Small cars used to be cheap, and the cheapest small cars used to struggle to hide that. In a more contemporary sense, small cars aren’t cheap any more, but they’re also packed with safety and convenience tech almost unheard of a decade ago.

Getting the balance right can be tricky for some brands. Balancing the demands of budget-conscious buyers and also adding in a bit of surprise and delight is a bit of a tightrope walk, but with changes introduced during 2023, Mazda has given the cheapest Mazda 3 model just what it needed.

It didn’t take much, but the new G20 Pure now feels like a nicer car to spend time in, and banishes almost any hint that you’re in the base model.

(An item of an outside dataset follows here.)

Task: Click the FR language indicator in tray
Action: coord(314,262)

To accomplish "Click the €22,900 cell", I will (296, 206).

While the small car segment in Australia may not be the powerhouse it once was, there’s still significant interest in regular hatches and sedans. If you’re looking for something city-sized but just a little versatile, with a dash of design flair and a quality interior, the Mazda 3 could well be on your list – but it comes with some less desirable details you need to know about before jumping in.

How much does the Mazda 3 cost in Australia?

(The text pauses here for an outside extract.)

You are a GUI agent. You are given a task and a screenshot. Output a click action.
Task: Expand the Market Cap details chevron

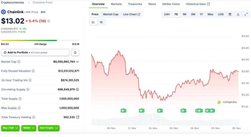(78, 62)
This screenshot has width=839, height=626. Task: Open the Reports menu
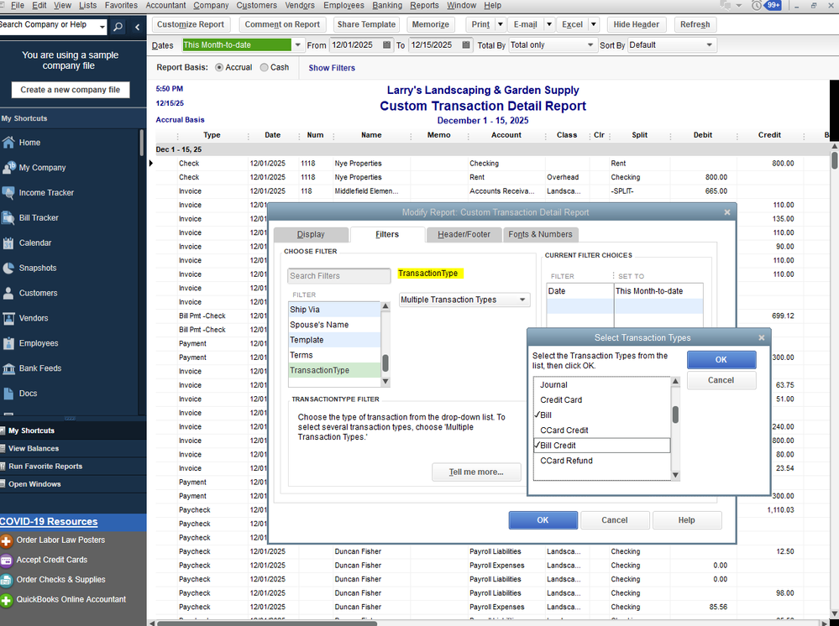424,5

Throughout the Mazda 3 range, whether you opt for the five-door hatch (as shown here) or four-door sedan, pricing stays the same. In the case of the Mazda 3 G20 Pure shown here, that means a starting price of $30,320 before on-road costs.

The car I’m driving is finished in a metallic hue called Ceramic, which is a no-cost option. Mazda offers a selection of metallic and mica colours at no extra cost (and doesn’t offer the Mazda 3 in any solid paint colours) but applies a $595 premium to a handful of colours: Soul Red Crystal, Machine Grey, and Polymetal Grey.

You can also option a Vision Technology pack (again, not fitted here) that adds some worthwhile features like front park sensors, front cross-traffic alert, 360-degree cameras, driver monitoring, a more advanced adaptive cruise-control system and a larger 10.25-inch infotainment display. It’s a $2000 upgrade, but adds a range of features only standard on the top-spec G25 Astina model.

The base outlay gets you a 2.0-litre non-turbo engine producing 114kW and 200Nm, paired with a six-speed auto and front-wheel drive. As part of Mazda’s 2023 range revisions, the previously-available manual transmission was discontinued, reflecting buyer preferences for automatic ease.

The Pure trim level comes equipped with standard 16-inch wheels, auto-on LED headlights and LED tail-lights (but halogen daytime running lights), rain-sensing wipers, push-button start (but no proximity key to get into the car), fabric seat trim, manual front seats, leather-wrapped steering wheel and gear lever, and manual air conditioning controls.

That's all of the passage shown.